I’ve been reading about a famous mid-twentieth century Indian Buddhist who was deeply involved in the founding of independent India. No not, Dr. B. R. Ambedkar—Jawahalarl Nehru, the First Prime Minister of India. In his Ph.D. dissertation, “Reinventing Buddhism: Conversations and Encounters in Modern India, 1839-1956, Douglas Fairchild Ober examines the century of Buddhist revival in India before Ambedkar’s landmark conversion to Buddhism in 1956. One of the central figures of this century of revival culminates in the Buddhist statecraft of Nehru. And Nehru’s Buddhism was, as you will see from the quotes below, distinctly Modern. Nehru had studied natural science as an undergraduate at Trinity College in England, before studying law. He professed a Buddhism that was rational, ethical and conducive to the what he called “the scientific mind.” From Ober’s paper:
“Nehruvian Buddhism, although not averse to using Buddhist symbols to generate emotional appeal, fully adhered to a Buddhism as the “religion of reason,” a modern, moral code that did not require any form of formal, institutional commitment. This is seen in two remarkable statements made by Nehru, first in his early writings, and later in front of a crowd of International leaders. In The Discovery of India, he declares:
Buddha had the courage to attack popular religion, superstition, ceremonial, and priestcraft…he condemned also the metaphysical and theological outlook, miracles, revelations, and dealings with the supernatural. His appeal was to logic, reason and experience, his emphasis was on ethics, and his method was one of psychological analysis…it is remarkable how near this philosophy of the Buddha brings us to some of the concepts of modern physics and philosophic thought. J. Nehru, The Discovery of India.
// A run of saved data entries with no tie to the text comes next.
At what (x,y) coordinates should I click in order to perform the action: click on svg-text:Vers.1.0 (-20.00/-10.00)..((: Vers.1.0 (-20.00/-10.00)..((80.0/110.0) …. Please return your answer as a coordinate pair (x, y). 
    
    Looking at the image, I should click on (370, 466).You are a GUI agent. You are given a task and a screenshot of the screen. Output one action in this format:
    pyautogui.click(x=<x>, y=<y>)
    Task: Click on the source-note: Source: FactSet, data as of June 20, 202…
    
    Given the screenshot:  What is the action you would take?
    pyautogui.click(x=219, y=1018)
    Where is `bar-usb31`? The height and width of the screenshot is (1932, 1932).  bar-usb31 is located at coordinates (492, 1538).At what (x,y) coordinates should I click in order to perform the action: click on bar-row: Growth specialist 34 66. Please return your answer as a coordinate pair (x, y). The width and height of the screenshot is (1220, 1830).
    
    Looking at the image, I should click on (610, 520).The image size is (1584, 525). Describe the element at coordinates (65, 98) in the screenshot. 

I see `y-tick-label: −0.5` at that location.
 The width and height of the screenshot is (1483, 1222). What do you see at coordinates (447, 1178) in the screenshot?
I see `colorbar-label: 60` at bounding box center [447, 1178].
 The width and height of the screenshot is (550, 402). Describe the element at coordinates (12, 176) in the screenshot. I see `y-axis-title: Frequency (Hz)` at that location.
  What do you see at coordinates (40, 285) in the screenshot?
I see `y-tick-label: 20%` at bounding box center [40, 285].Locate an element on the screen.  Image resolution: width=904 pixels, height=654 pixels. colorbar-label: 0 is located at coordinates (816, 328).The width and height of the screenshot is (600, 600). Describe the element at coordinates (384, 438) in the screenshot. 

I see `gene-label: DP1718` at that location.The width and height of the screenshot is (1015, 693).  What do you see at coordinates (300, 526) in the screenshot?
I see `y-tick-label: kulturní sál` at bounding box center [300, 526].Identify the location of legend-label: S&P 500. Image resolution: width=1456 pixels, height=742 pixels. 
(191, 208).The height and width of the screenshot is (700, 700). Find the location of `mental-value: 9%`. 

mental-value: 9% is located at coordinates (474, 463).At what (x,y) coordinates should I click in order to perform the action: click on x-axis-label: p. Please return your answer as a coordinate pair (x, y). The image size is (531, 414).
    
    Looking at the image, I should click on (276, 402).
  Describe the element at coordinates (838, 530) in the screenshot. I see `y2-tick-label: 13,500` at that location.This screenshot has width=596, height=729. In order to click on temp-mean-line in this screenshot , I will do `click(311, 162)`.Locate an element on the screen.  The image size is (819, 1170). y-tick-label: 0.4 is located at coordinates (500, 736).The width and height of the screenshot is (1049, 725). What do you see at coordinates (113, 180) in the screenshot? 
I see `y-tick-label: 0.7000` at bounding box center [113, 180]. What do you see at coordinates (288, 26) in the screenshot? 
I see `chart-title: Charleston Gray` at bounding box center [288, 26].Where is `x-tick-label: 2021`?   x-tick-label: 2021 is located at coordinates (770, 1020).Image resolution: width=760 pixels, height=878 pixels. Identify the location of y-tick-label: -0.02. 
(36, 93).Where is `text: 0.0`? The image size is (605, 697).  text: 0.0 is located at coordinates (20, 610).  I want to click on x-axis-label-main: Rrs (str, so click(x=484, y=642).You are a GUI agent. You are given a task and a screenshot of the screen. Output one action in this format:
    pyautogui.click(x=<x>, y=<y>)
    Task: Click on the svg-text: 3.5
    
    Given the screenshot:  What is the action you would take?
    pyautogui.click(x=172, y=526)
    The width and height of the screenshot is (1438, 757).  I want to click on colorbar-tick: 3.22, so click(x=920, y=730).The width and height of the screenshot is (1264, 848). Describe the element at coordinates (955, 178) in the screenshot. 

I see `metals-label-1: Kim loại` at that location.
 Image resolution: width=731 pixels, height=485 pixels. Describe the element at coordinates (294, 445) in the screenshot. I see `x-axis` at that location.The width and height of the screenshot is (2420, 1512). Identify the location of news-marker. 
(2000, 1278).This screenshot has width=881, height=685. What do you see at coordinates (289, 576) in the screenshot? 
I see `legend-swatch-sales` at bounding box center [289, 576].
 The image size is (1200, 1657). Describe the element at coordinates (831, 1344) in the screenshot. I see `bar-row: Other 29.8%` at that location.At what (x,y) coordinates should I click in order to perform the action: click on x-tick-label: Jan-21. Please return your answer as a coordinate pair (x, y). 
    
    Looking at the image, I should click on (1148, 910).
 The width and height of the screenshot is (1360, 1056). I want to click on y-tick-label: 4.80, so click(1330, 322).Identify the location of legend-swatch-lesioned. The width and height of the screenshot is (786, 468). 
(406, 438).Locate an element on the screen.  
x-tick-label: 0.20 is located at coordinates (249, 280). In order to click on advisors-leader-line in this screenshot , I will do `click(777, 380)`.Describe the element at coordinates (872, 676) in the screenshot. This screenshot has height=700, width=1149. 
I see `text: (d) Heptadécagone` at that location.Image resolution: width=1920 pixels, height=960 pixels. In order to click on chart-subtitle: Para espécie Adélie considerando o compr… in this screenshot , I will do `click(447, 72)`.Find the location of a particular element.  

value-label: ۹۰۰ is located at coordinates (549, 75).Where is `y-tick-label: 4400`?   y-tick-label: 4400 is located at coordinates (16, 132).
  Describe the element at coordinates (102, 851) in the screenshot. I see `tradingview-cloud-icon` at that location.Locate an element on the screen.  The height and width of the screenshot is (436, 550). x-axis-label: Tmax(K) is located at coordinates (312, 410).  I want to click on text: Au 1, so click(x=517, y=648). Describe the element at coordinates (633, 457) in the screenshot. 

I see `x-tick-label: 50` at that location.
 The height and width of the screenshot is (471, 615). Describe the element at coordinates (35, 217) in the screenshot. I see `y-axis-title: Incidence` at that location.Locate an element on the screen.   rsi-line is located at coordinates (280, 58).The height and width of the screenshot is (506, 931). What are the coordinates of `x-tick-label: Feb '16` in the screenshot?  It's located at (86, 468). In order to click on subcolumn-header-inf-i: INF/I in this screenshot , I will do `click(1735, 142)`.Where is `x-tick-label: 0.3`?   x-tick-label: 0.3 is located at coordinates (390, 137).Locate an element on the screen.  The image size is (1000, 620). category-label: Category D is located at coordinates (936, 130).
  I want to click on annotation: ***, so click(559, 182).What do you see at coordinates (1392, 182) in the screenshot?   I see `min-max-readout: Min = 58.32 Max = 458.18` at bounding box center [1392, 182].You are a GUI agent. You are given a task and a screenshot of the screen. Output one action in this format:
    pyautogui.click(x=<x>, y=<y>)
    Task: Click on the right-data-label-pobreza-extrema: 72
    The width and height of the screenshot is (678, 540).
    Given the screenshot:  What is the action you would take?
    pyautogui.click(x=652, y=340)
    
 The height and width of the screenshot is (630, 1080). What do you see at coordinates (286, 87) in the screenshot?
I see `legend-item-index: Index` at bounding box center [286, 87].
Nearly a decade later during a massive Buddhist ceremony in Sanchi, where he presided over the installation of Buddhist relics in a new Buddhist vihāra constructed with state funds, he added,
All that is necessary is not this Vihara in stone and brick but some kind of a temple in each one’s mind and heart which will enshrine those eternal [universal Buddhist] truths and which will guide us along the right path which we forsook so long ago… J. Nehru, “Buddhism only path to escape from disaster,” in MahaBodhi Vol. 61/1 – 2 (1953), 5.
The “truths” which Nehru and other state leaders regularly highlighted were by no means unique to Buddhism but they recognized that Buddha was one of the first great teachers of human reasoning, non-violence and ethics. (Ober, p 313.)
…”From his [Nehru’s] vast reading of world history and his experience at the forefront of anti-colonial affairs, Nehru had attempted to create a novel model of Indian citizenry: the calm, reasoned, scientific Indian (Buddhist). The word Buddhist would never formally be vocalized, for like Nehru himself, being a modern Buddhist meant just being a modern rational Indian.” (Ober, pp. 345-346.)
The research dispels the notion that Modern Buddhism is the pawn of Western colonialism. On the contrary, Nehru’s decade-long resistance to British colonial rule prior to independence landed him in prison for several years. Ober writes that “…it challenges the idea that Indians had ‘forgotten’ the Buddha and were therefore a blank slate upon which the Orientalists constructed the Indian Buddhist past.” (Ober, p. 21).
Furthermore, it dispels the notion that Buddhism is a-political, that Buddhism has nothing to say about governance and political affairs. On the contrary, along with his compatriot and fellow Buddhist, Dr. B. R. Ambedkar, ethical Buddhism is the foundation for ethical statecraft (Nehru) and egalitarian democracy (Ambedkar).